Barangkali karena terabaikannya komunitas becak dalam historiografi di Indonesia membuat naskah tentang asal muasal becak secara umum sangat terbatas. Erwiza Erman dalam artikelnya “Kehidupan dan Politik Penarik Becak di Jakarta [1930-1960]: (Buku Obor-KITLV Jakarta, 2013)” menyebut sejumlah sumber sejarah yang terbatas itu bertema becak, diantaranya; Sartono Kartodirjo memulai studi latar belakang sosial-ekonomi tukang becak pada tahun 1970-an (1981).
Ada pula Prof DR Sry Edi Ahimsa yang menganalisis etnografi tiga keluarga tukang becak di Yogyakarta (1977a, 1977b, dan 1978). Studi kontemporer tentang penarik/tukang becak lahir dari karya Heru Winarno (1997), Verdi yusuf (1992), Kamala (1994), Azuma (2001), dan Paul Koetsier (1989).
Erwiza Erman merujuk pada Warren (1986) menyebut becak pertama kali ditemukan di Jepang pada tahun 1869 dan kemudian menjadi transportasi modern diakkhir abad 19 dan awal abad ke-20.

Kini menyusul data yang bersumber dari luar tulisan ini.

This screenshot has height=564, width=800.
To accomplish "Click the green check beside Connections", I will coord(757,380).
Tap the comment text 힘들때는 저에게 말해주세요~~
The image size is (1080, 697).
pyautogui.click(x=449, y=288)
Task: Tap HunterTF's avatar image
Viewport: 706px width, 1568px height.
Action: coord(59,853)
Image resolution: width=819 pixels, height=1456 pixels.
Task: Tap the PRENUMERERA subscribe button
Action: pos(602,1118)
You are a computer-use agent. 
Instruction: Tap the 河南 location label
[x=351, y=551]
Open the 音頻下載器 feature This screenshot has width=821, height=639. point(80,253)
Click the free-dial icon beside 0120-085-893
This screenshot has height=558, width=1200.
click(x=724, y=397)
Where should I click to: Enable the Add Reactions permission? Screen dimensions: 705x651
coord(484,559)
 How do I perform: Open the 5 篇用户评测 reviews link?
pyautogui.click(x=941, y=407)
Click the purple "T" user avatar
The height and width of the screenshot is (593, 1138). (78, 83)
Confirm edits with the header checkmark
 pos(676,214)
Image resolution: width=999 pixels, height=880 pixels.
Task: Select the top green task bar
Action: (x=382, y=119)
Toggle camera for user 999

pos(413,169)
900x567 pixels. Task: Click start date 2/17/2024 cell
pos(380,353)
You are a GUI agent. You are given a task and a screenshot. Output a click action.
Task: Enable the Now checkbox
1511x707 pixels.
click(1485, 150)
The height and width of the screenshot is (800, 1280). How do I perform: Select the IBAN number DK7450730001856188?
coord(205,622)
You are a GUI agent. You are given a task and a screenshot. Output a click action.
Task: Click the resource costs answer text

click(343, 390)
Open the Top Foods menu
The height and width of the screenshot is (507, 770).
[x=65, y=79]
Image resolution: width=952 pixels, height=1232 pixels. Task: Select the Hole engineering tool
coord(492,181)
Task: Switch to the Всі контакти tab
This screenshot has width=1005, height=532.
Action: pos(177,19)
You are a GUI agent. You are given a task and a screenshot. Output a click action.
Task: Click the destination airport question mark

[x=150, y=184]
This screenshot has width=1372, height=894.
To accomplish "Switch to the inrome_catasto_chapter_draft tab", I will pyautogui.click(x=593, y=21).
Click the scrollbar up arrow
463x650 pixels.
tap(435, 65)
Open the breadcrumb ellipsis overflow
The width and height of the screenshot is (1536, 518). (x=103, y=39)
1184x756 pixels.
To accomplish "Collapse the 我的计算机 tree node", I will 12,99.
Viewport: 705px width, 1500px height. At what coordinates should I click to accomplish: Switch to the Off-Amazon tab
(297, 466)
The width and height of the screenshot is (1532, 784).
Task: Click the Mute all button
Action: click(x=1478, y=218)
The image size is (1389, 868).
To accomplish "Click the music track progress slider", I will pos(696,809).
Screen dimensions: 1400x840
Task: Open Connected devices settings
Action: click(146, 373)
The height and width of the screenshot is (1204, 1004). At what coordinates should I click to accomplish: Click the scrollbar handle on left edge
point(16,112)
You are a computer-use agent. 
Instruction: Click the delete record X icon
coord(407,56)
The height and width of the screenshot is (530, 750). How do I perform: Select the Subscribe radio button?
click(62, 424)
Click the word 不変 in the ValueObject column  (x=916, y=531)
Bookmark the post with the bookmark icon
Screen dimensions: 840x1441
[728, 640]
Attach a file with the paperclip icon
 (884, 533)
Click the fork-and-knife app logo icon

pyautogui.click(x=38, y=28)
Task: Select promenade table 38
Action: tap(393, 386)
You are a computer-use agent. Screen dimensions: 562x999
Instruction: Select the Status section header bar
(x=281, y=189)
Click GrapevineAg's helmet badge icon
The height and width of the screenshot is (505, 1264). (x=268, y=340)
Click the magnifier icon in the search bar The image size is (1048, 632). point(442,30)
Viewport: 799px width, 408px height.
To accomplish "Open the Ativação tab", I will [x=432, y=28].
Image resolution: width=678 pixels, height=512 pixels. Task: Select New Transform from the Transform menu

Bentuk awalnya, sangat sederhana, ditarik oleh orang didepan. Pelan-pelan becak mengalami kemajuan tekhnologi, tak lagi ditarik oleh tanaga manusia, tetapi dijalankan dengan roda tiga, oleh penarikanya dibagian belakang. Pada abad 19 dan abad ke-20 kendaraan ini dijumpai di kota-kota besar seperti Yokohama, Peking, Shanghai, Rangoon, Hongkong, Calcutta, Singapura dan Jakarta.
Ada pula yang menyebut, becak mulai populer di Asia Tenggara pada tahun 1940-an. Lea Jellanik dalam Seperti Roda Berputar, menulis becak didatangkan ke Batavia dari Singapura dan Hongkong pada 1930-an.
Tak diketahui persisnya, kapan becak mulai hadir di Indonesia dan dari mana ia didatangkan. Tetapi di Surabaya—menurut Erwiza Erman, becak telah hadir disana yang dikenal dengan Angkong sebelum tahun 1900, pemilik dan penariknya umumnya berasal dari suku Hok Cia.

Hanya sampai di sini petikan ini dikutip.